===== DATA TO EXAMINE

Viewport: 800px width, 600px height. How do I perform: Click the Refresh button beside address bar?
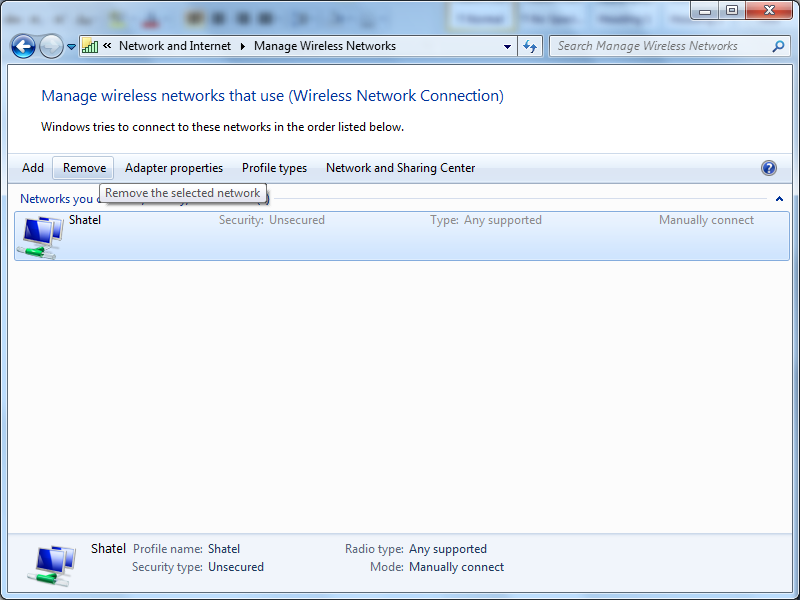(530, 46)
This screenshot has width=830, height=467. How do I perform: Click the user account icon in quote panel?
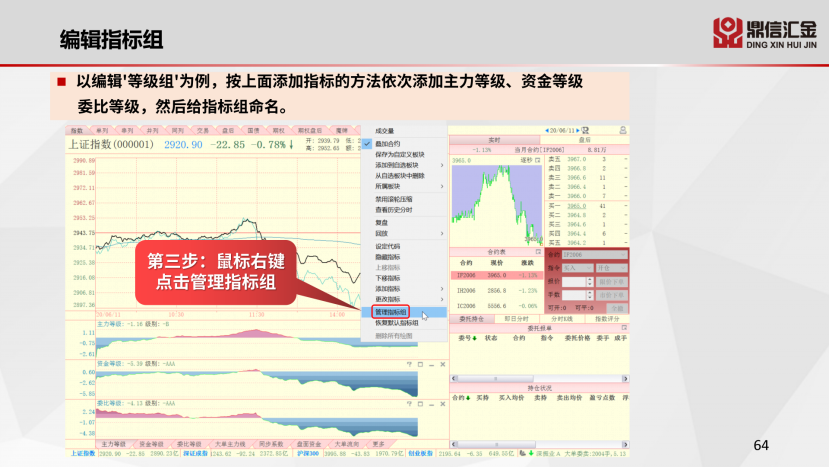click(624, 130)
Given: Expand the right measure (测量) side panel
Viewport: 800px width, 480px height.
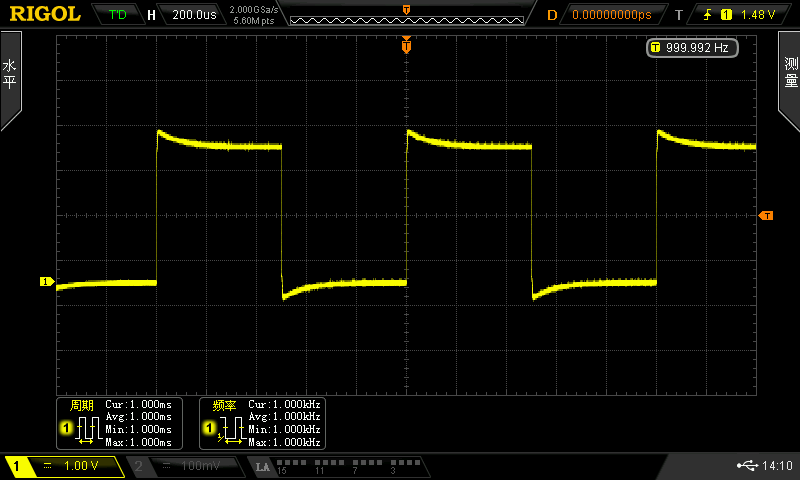Looking at the screenshot, I should [x=789, y=80].
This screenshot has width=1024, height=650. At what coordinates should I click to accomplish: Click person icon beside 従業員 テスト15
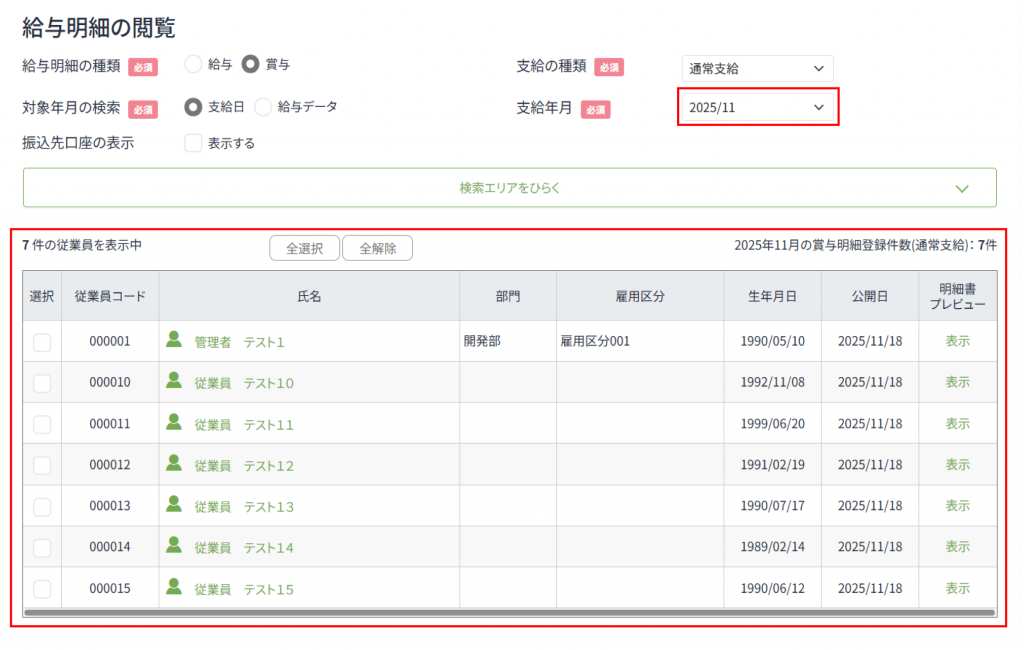[x=174, y=586]
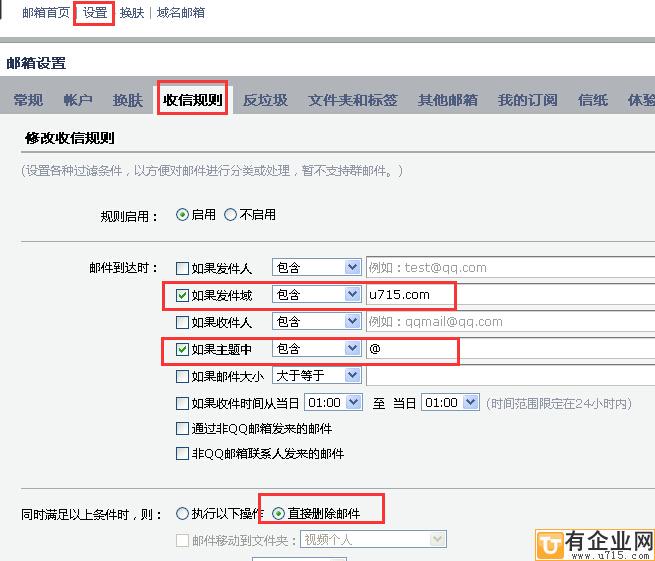Select the 不启用 radio button
The width and height of the screenshot is (655, 561).
[231, 214]
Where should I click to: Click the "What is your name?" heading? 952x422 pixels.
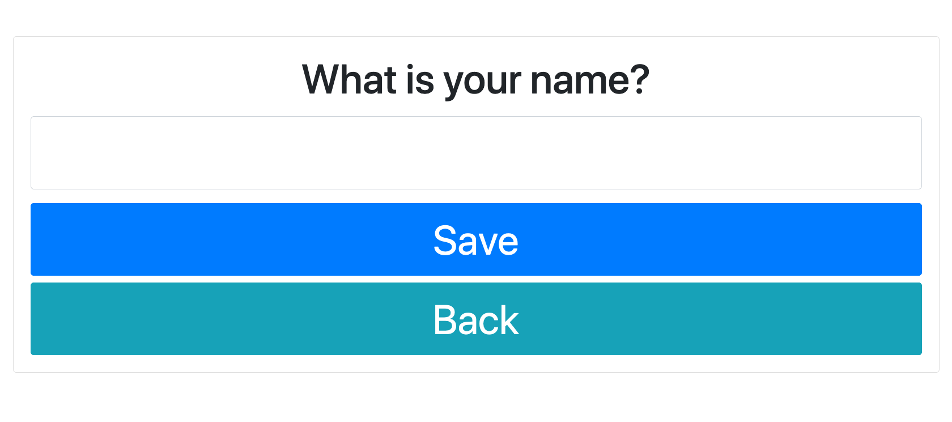475,80
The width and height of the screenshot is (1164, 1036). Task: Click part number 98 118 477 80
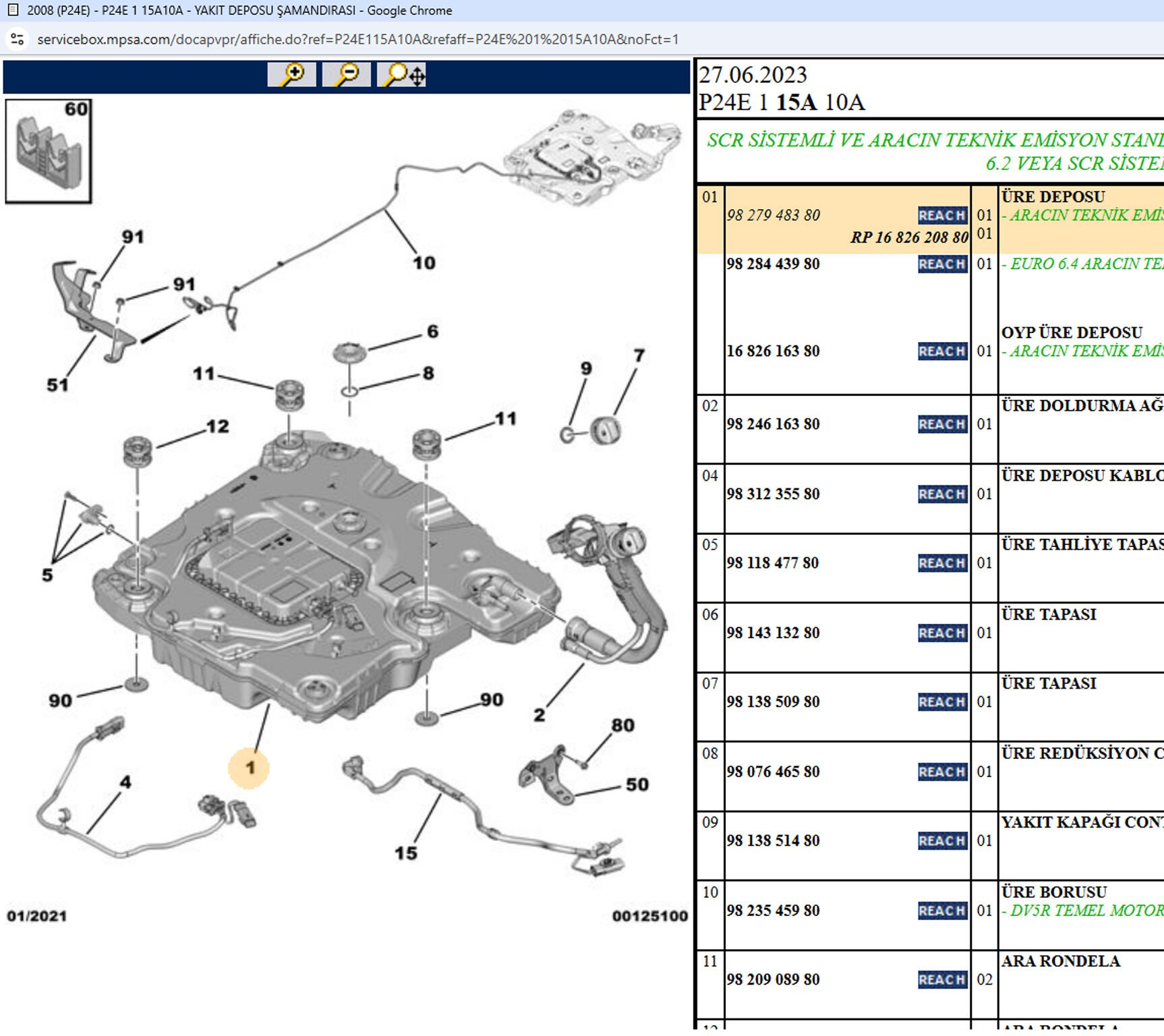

==========

* **TASK PROMPT**:
Return each line of the data, keeping its wording exact and omitting pictures.

* **EXERCISE RESPONSE**:
Viewport: 800px width, 600px height. How do I perform: Click the Refresh button beside address bar?
(530, 46)
This screenshot has width=830, height=467. How do I perform: Click the user account icon in quote panel?
click(624, 130)
Given: Expand the right measure (测量) side panel
Viewport: 800px width, 480px height.
Looking at the screenshot, I should [x=789, y=80].
This screenshot has width=1024, height=650. At what coordinates should I click to accomplish: Click person icon beside 従業員 テスト15
[x=174, y=586]
Select the 不启用 radio button
The width and height of the screenshot is (655, 561).
[231, 214]
Where should I click to: Click the "What is your name?" heading? 952x422 pixels.
475,80
The width and height of the screenshot is (1164, 1036). Task: Click part number 98 118 477 80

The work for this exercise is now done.